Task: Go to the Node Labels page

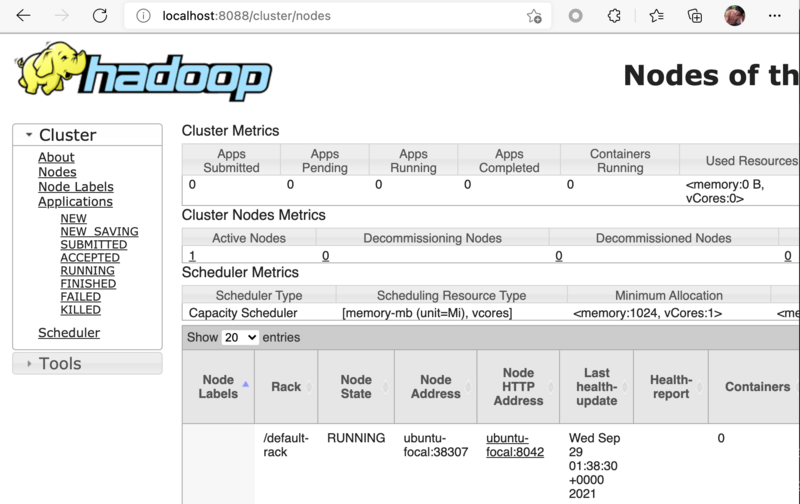Action: 76,187
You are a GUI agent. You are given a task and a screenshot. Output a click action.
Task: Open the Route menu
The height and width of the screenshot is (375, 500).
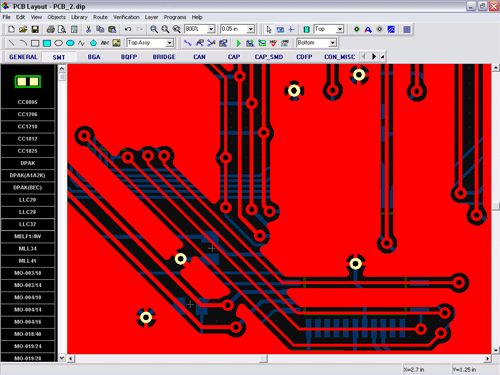[100, 17]
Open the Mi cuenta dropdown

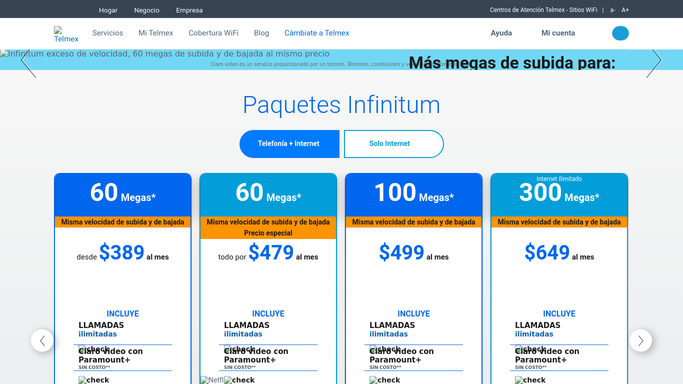click(x=558, y=33)

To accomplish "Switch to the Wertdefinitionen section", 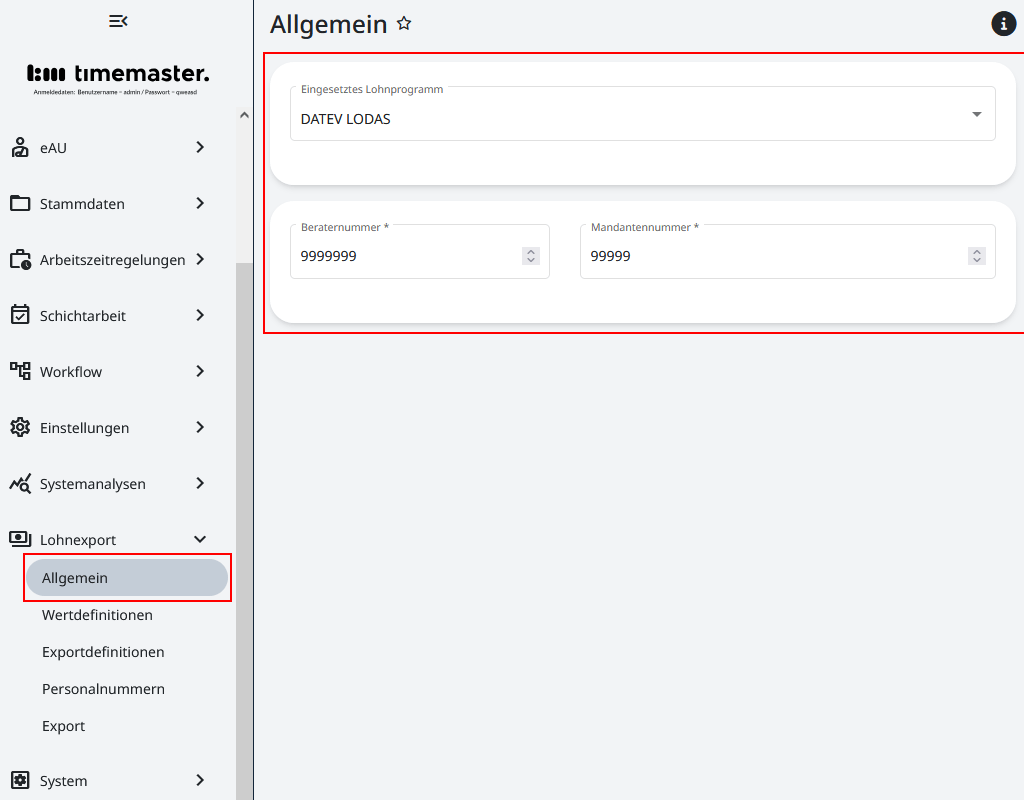I will click(x=97, y=614).
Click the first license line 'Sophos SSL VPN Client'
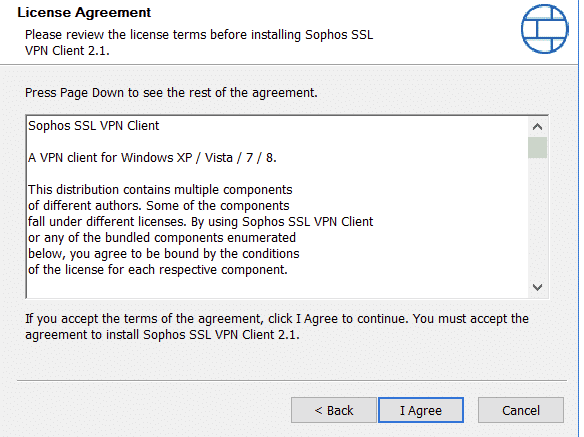The height and width of the screenshot is (437, 584). [x=94, y=126]
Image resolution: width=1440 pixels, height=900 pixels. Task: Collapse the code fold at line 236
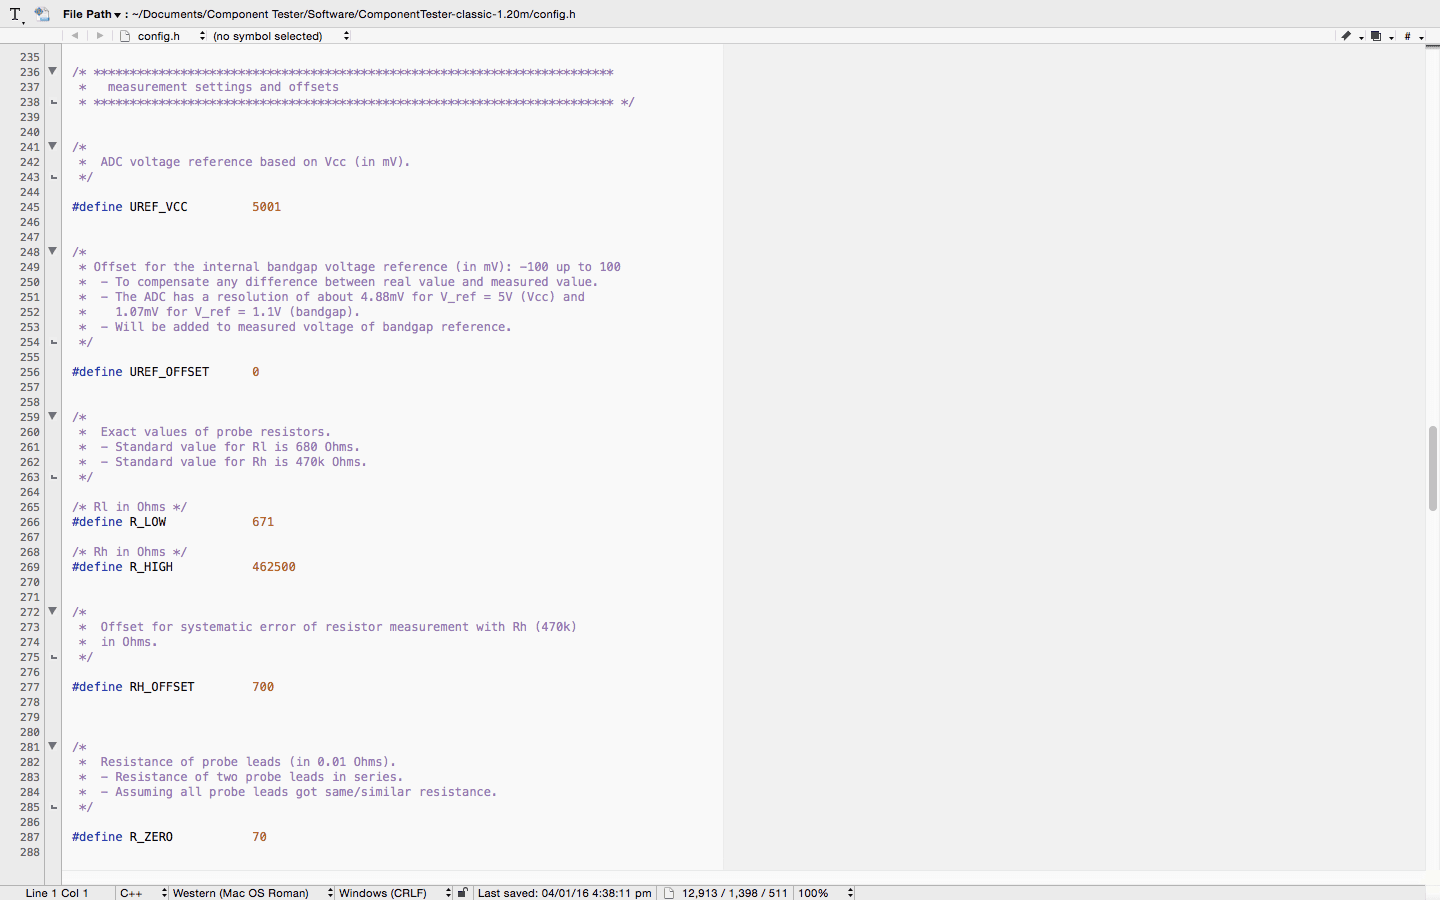[x=51, y=71]
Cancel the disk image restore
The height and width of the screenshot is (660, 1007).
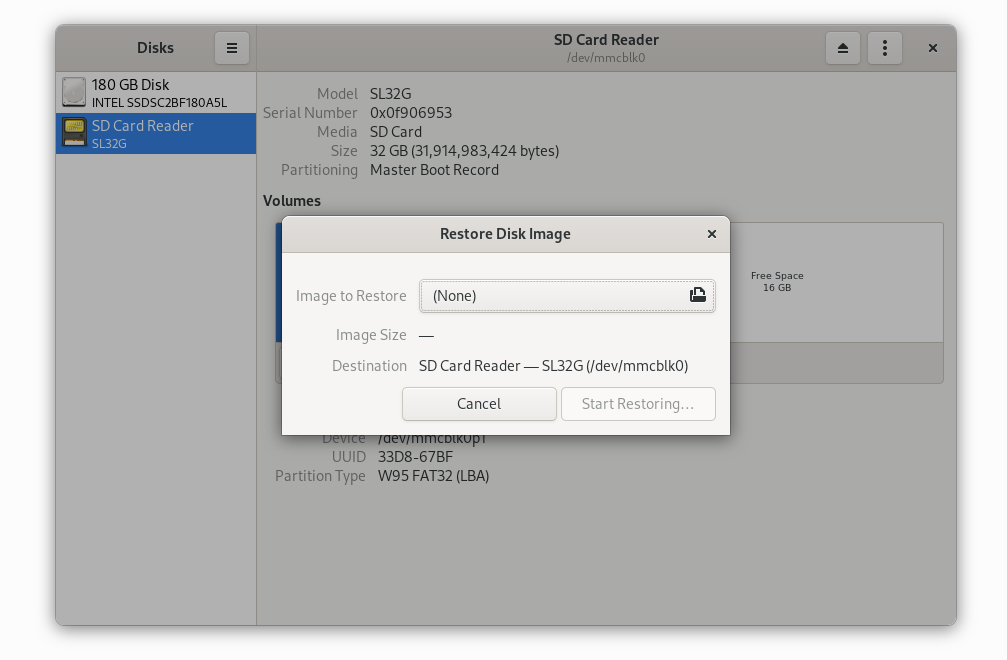tap(479, 404)
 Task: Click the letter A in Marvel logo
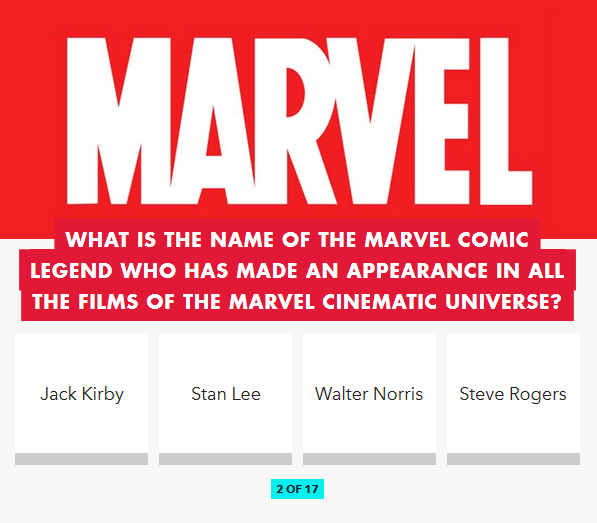click(x=213, y=121)
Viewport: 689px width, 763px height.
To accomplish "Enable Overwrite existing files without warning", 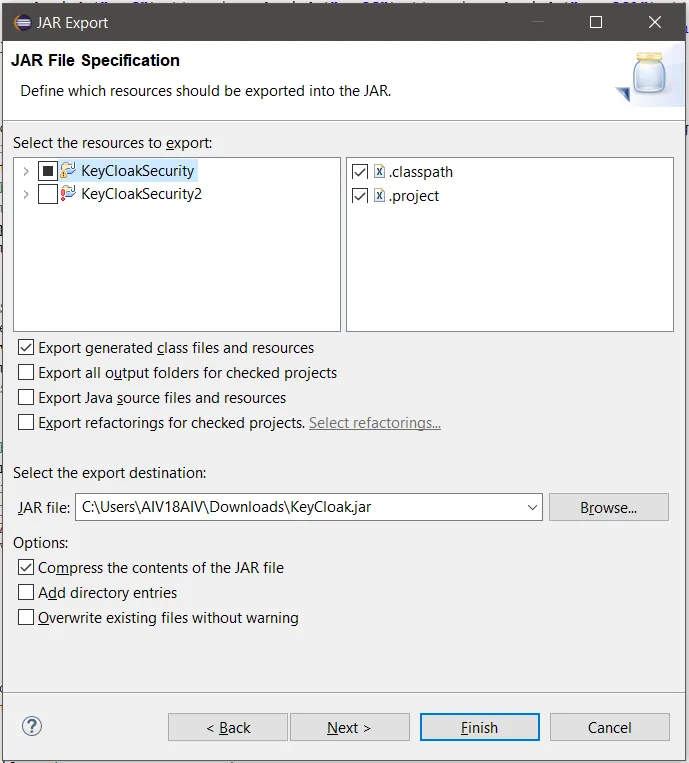I will click(26, 617).
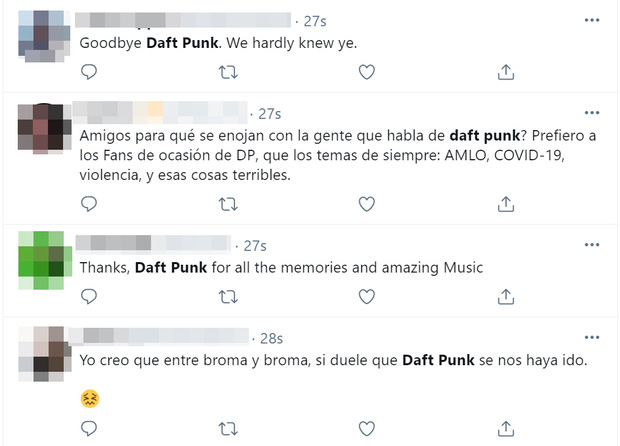Retweet the "Goodbye Daft Punk" tweet
Screen dimensions: 620x446
228,72
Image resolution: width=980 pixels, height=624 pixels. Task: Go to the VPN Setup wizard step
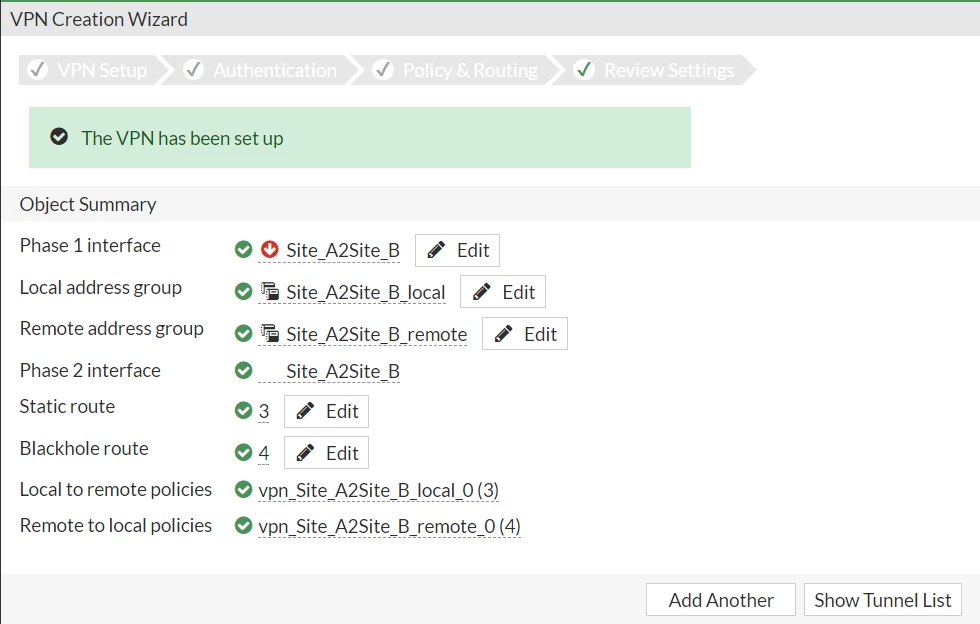[x=89, y=70]
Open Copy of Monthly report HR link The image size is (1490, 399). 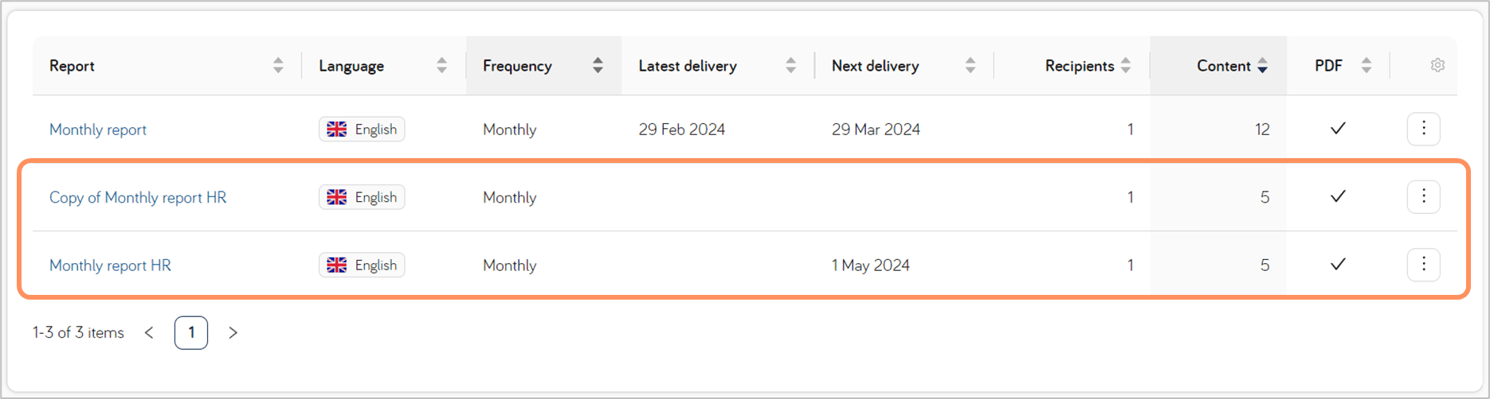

━━━━━━━━━━

- TASK ITEM
Above are records; write out the lines from the one with "Click the first" down to the one with "Viewport: 689px width, 763px height.", exactly, leaving the pictures out.

- RESULT
Click the first license line 'Sophos SSL VPN Client'
The height and width of the screenshot is (437, 584). [x=94, y=126]
Image resolution: width=1440 pixels, height=900 pixels. Task: Collapse the code fold at line 236
[x=51, y=71]
Cancel the disk image restore
The height and width of the screenshot is (660, 1007).
tap(479, 404)
 Task: Click the letter A in Marvel logo
click(x=213, y=121)
Viewport: 689px width, 763px height.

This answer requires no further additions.